O grande problema de Caminhos da Memória é que ele nunca engaja, nunca empolga. É um exercício de estilo, uma combinação de elementos que o espectador de ficção-científica já viu antes, temperado por alguns momentos e diálogos pseudo-profundos: logo no início, Jackman diz numa narração em off tipicamente noir que “o passado pode assombrar um homem”, e a pompa com a qual essa narração surge no filme já dispara um alerta amarelo no público.

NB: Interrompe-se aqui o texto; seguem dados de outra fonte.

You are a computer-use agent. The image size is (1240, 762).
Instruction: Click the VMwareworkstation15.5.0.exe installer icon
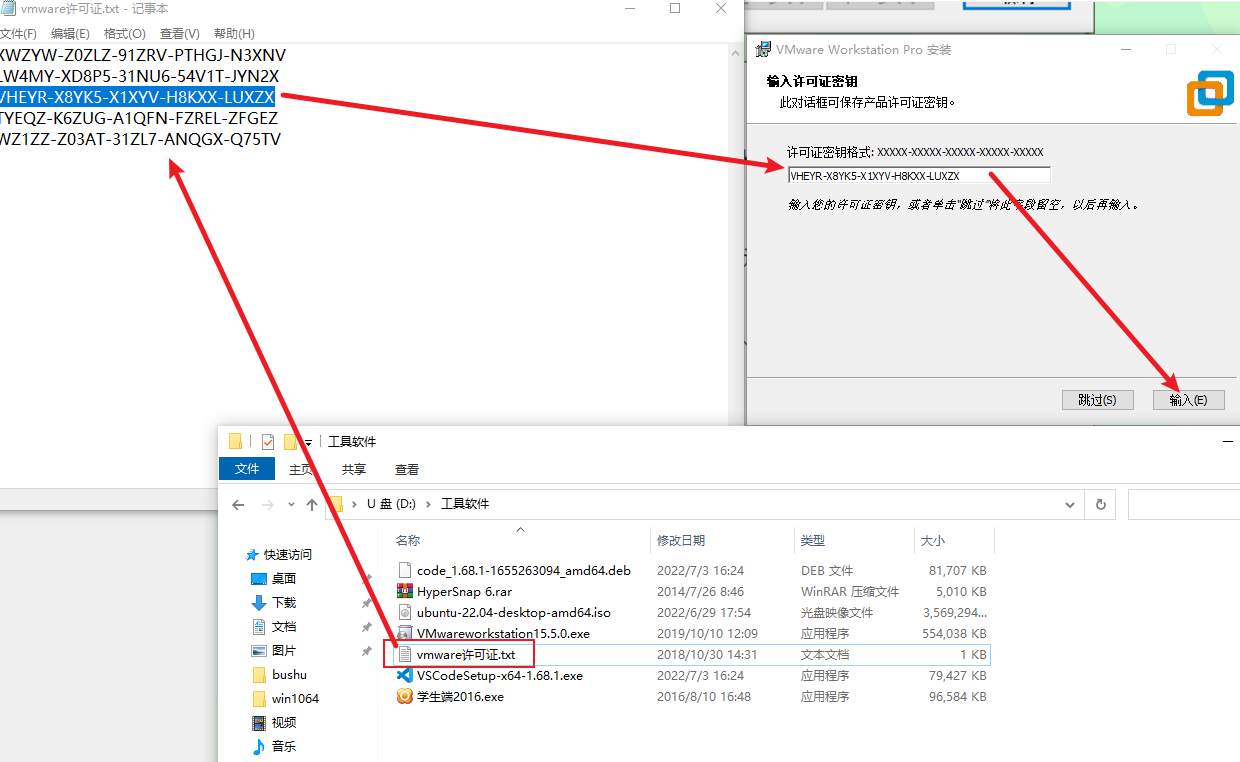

Ou seja, é um tom bem parecido com o que Westworld acabou se tornando: aparentemente profundo, mas com ideias que não vão muito além de obviedades. Afinal, o tema da história, a importância e a transitoriedade das memórias, também é bem mastigadinho dentro do filme, para o caso do espectador por ventura não ter captado.

E apesar dos esforços dos atores, o núcleo humano do filme nunca se eleva acima dos seus arquétipos comuns. Todos estão bem, mas não a ponto de despertar grande interesse por Nick ou Mae. Jackman faz o que lhe é exigido pelo roteiro e Rebecca se sustenta na vibe meio Lauren Bacall – algo frequente da carreira. Cliff Curtis faz um vilão adequado e Thandiwe acaba sendo a melhor do elenco, mais pelo próprio carisma, porque até o seu interesse platônico por Nick é apenas jogado pelo roteiro, sem ser muito explorado.

EXECUÇÃO GENÉRICA

Resta admirar alguns elementos do design de produção – como aqueles vestidos, e ao menos o visual da Miami inundada resulta em alguns momentos interessantes – e uns poucos desenvolvimentos interessantes da trama. Infelizmente, ela é também um pouco mais complicada do que precisava ser, com vários elementos sendo introduzidos do meio para o final que tornam o filme um pouco inchado.

Não é um filme que sofre com falta de ideias e as que ele tem até são razoavelmente desenvolvidas. O problema é que a execução é a mais genérica possível.  Joy tem potencial como diretora, mas comanda tudo aqui sem muita inspiração, quase como uma direção de TV – no pior sentido do termo – e claro, o tom pretensioso e falsamente profundo não ajuda em nada.

No fim das contas, Caminhos da Memória parece muito com o que já vimos antes, apenas numa nova roupagem. Mas uma narrativa cinematográfica não pode – ou não deveria – viver só de memórias e arquétipos. De certa forma, o filme de Joy acaba argumentando a favor do seu próprio esquecimento.